- _TASK OBJECTIVE_: Everything from the line with "The image size is (1080, 584)." to the line with "Click the Search icon at project panel bottom" in the listing below, both lines included, needs to be copied exactly, apart from the pictures.

[[ INPUT DATA open ]]

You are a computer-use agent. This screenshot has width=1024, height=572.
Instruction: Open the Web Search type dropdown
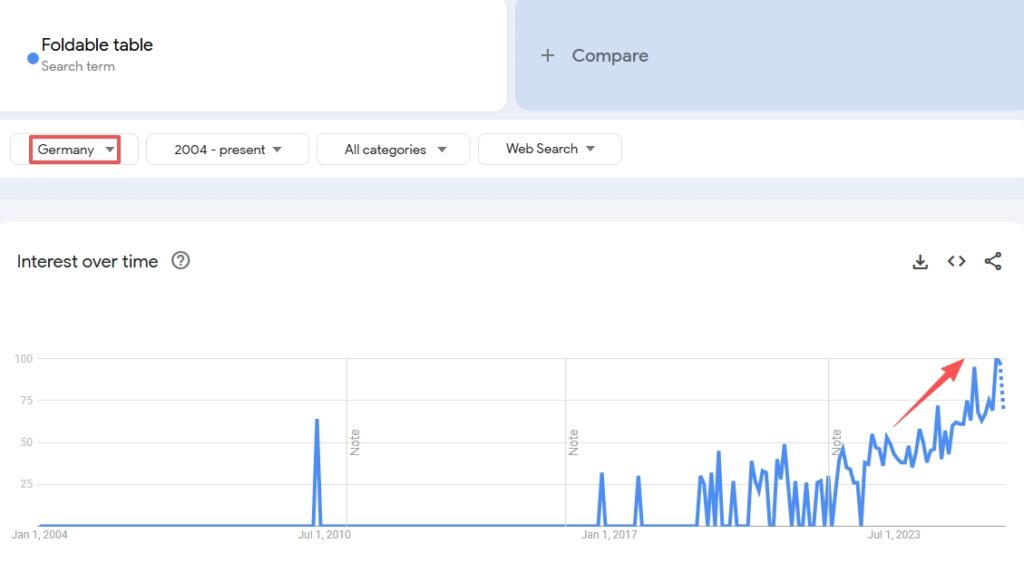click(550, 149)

[[ INPUT DATA closed ]]
[[ INPUT DATA open ]]

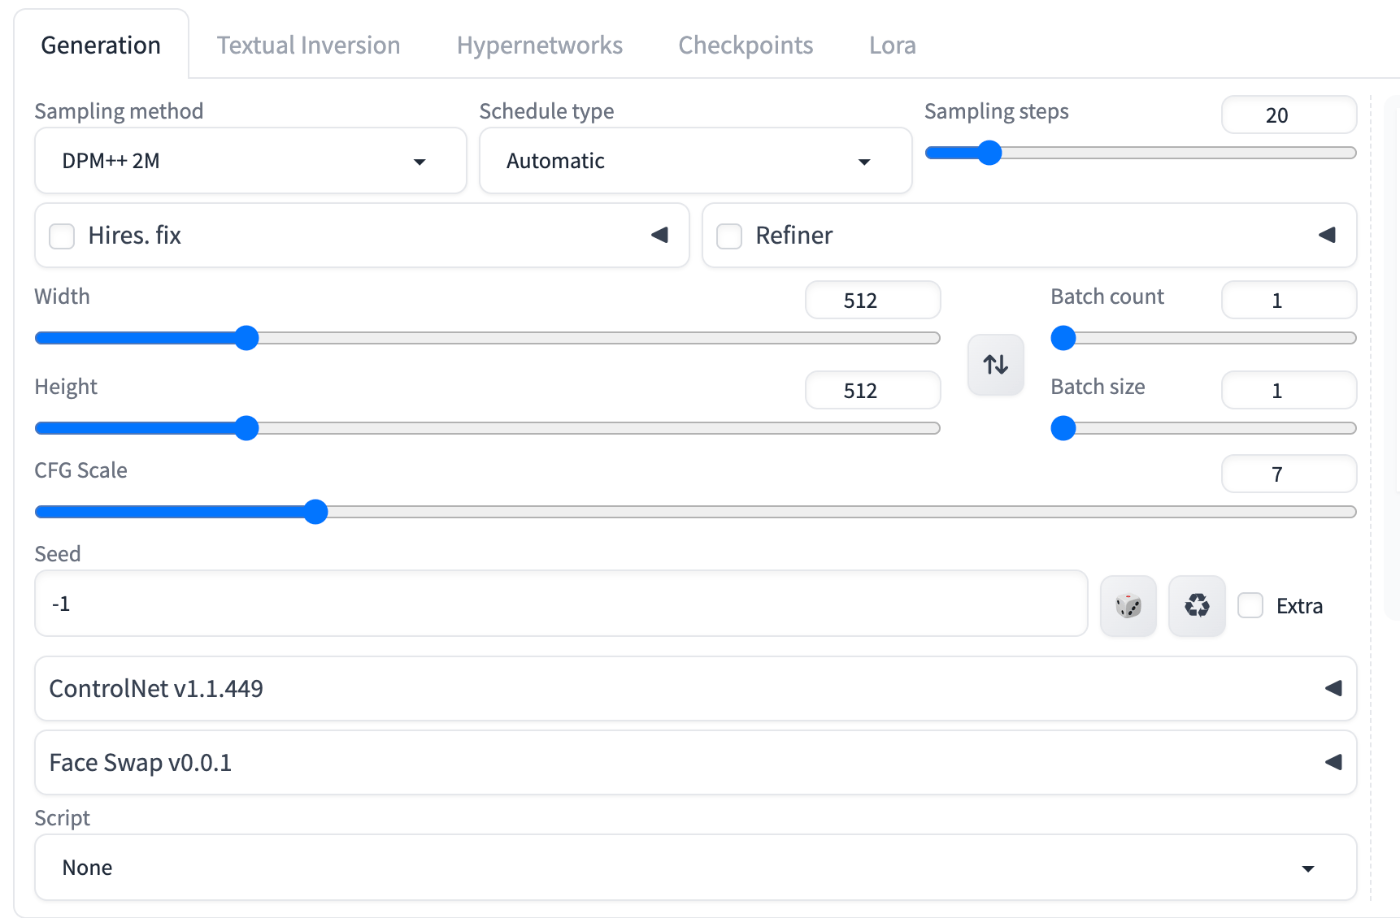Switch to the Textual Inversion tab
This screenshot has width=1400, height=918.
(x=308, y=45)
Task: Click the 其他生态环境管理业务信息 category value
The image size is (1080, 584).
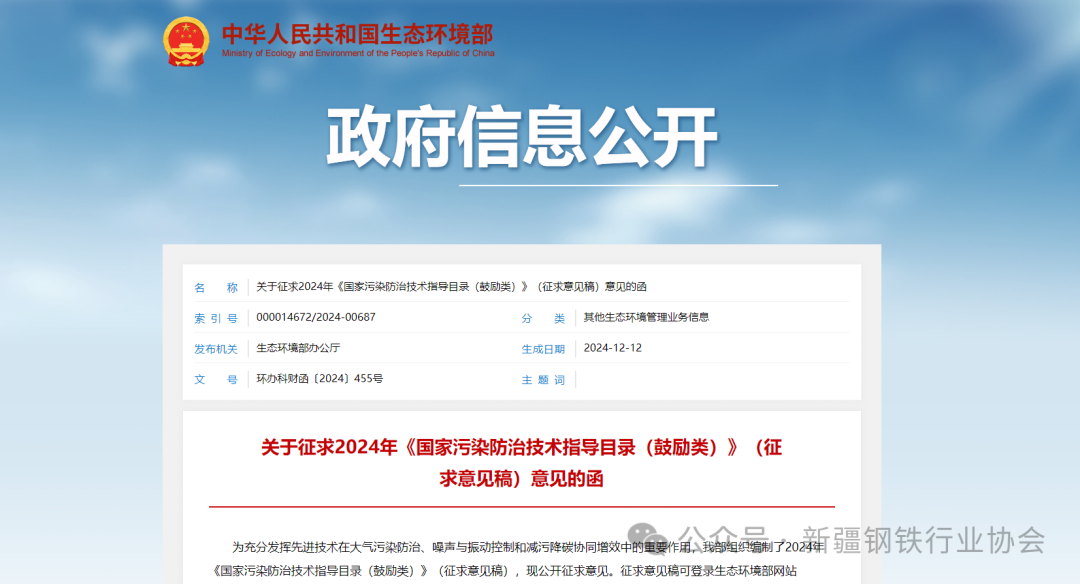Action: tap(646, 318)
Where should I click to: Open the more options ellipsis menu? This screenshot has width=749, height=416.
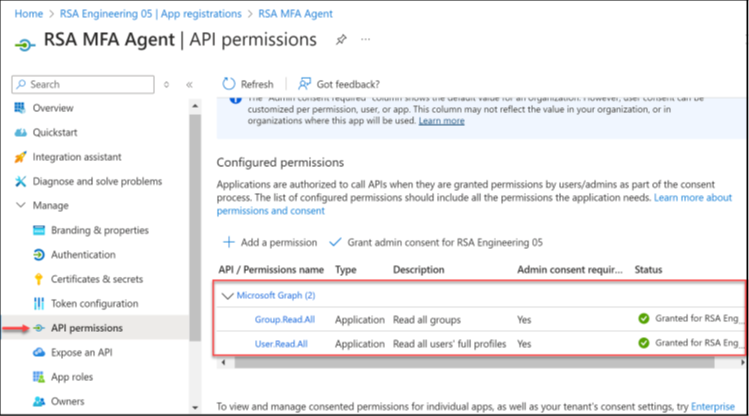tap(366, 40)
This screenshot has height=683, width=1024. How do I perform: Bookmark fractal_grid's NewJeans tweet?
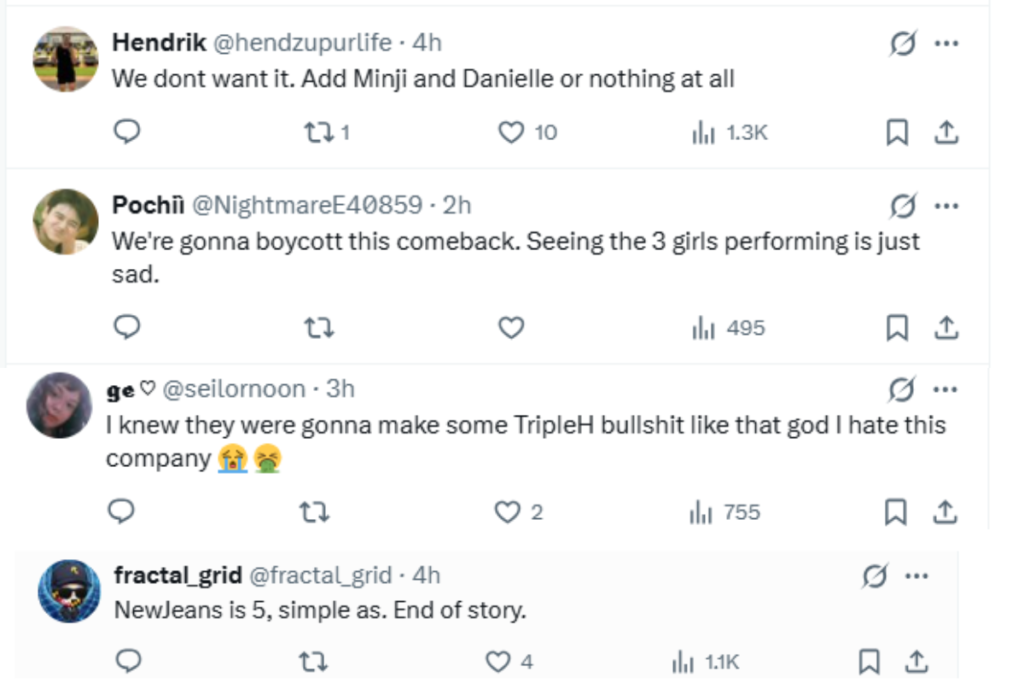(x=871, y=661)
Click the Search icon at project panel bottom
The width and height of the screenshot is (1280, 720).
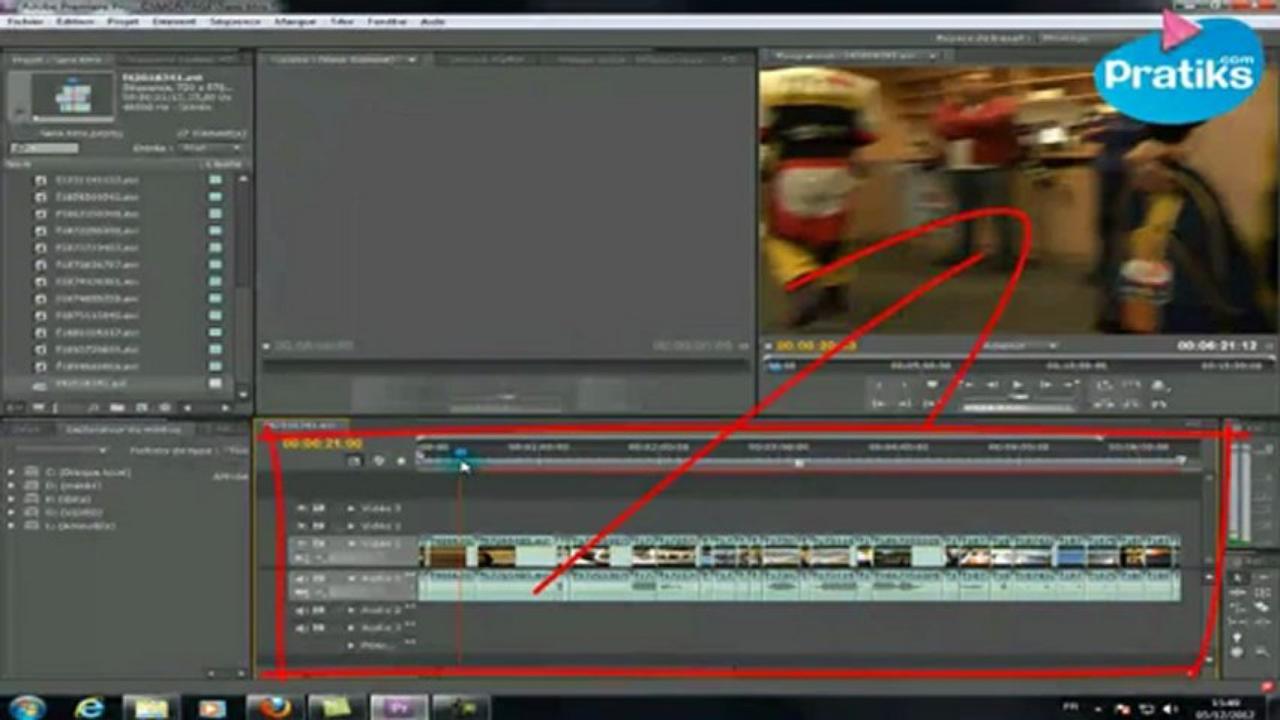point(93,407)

[[ INPUT DATA closed ]]
[[ INPUT DATA open ]]

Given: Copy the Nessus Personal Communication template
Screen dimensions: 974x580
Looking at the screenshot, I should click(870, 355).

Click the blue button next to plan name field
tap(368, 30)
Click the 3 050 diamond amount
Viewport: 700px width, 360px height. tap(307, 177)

[[ INPUT DATA closed ]]

- _ANSWER FOR THIS EXERCISE_:
The image size is (1080, 584).
Action: tap(646, 318)
Where should I click to: Open the more options ellipsis menu? This screenshot has width=749, height=416.
tap(366, 40)
This screenshot has height=683, width=1024. How do I perform: Bookmark fractal_grid's NewJeans tweet?
(x=871, y=661)
Click the Search icon at project panel bottom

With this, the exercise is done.